Diddly Squat has been built and furnished exactly like a sqatter's shack. I've posted photos of the interior here below and also how this specific shack is built partly underground. This is the cats' delight as they can get onto the roof of "their" house straight from the lawn!
The entrance to our temporary home: Diddly Squat
Here the roof is at knee-level to me
A warm area for the kitties to enjoy their afternoon outing
Here you can see how easy it is for the cats to hop onto the roof from the garden
There is passage around the shack; the works for the solar system and batteries are kept here. It's also where Chappie was stuck the first day we moved there. The window under the roof eves looks into the kitchen.
Shadow and Ambrose jump from the grassy bank into the kitchen through this window. Ginger and Chappie are unable to perform this acrobatic feat and enter through the door !

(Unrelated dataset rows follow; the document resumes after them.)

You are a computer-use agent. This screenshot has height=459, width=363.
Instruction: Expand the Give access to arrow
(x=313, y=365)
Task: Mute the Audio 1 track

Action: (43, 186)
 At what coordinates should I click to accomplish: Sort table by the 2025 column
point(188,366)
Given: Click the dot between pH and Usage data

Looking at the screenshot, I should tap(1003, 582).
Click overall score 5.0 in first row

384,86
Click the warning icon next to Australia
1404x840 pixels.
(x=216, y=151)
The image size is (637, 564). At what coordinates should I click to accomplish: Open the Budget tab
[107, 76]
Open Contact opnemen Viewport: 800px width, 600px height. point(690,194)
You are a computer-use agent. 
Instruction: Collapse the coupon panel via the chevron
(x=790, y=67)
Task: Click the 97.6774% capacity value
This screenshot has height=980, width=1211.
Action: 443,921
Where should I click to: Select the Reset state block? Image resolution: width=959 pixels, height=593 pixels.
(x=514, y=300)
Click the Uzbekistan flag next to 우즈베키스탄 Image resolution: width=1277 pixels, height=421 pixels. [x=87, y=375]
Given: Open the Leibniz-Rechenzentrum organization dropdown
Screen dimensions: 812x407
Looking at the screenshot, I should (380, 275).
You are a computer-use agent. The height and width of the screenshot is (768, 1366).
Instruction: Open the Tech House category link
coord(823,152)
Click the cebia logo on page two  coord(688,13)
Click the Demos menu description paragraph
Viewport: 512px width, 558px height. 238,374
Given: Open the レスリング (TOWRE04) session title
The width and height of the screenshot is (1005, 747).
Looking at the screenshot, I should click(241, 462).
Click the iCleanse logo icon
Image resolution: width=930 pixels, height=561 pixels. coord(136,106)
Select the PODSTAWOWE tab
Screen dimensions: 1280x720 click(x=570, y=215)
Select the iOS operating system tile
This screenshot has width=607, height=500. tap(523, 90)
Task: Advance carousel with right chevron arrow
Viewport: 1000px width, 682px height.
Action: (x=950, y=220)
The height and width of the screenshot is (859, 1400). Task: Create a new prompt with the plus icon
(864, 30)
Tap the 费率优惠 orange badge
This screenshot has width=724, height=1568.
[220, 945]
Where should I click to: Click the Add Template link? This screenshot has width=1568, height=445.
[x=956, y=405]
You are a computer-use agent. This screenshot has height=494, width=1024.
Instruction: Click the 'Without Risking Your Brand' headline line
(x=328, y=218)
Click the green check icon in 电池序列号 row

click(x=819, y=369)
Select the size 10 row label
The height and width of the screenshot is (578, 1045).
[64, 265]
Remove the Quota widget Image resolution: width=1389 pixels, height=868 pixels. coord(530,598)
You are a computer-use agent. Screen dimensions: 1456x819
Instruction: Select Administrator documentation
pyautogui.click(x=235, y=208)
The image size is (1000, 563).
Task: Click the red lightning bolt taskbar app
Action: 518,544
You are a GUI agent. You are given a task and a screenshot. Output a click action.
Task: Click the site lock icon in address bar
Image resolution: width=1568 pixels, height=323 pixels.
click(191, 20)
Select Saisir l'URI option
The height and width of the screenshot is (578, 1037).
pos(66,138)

Chappie on top of the roof
Resting in the warm sunshine
The shack's interior is typical of one in a squatter's settlement. This is the kitchen
The tiny bedroom
The shower, wash hand basin and loo is "open plan"
Diddly Squat is ideal for us as a stopgap while we wait for the cottage building to be completed. We are deeply grateful to Estelle and Steve for providing this for us when we needed it.
When we vacate it, Estelle will be able to rent the shack out as holiday accommodation again. It's very popular with people from the city and with foreigners.
However, the reality of squatter shacks in South Africa (and globally) is harsh. A decade of democracy in South Africa and hundreds of thousands of people have lost their jobs and homes and now live in squatters' settlements.
A typical squatter's shack on the outskirts of a large South Africa city
The interior of a real squatter shack
This situation is the same for all races in South Africa that have fallen on hard times.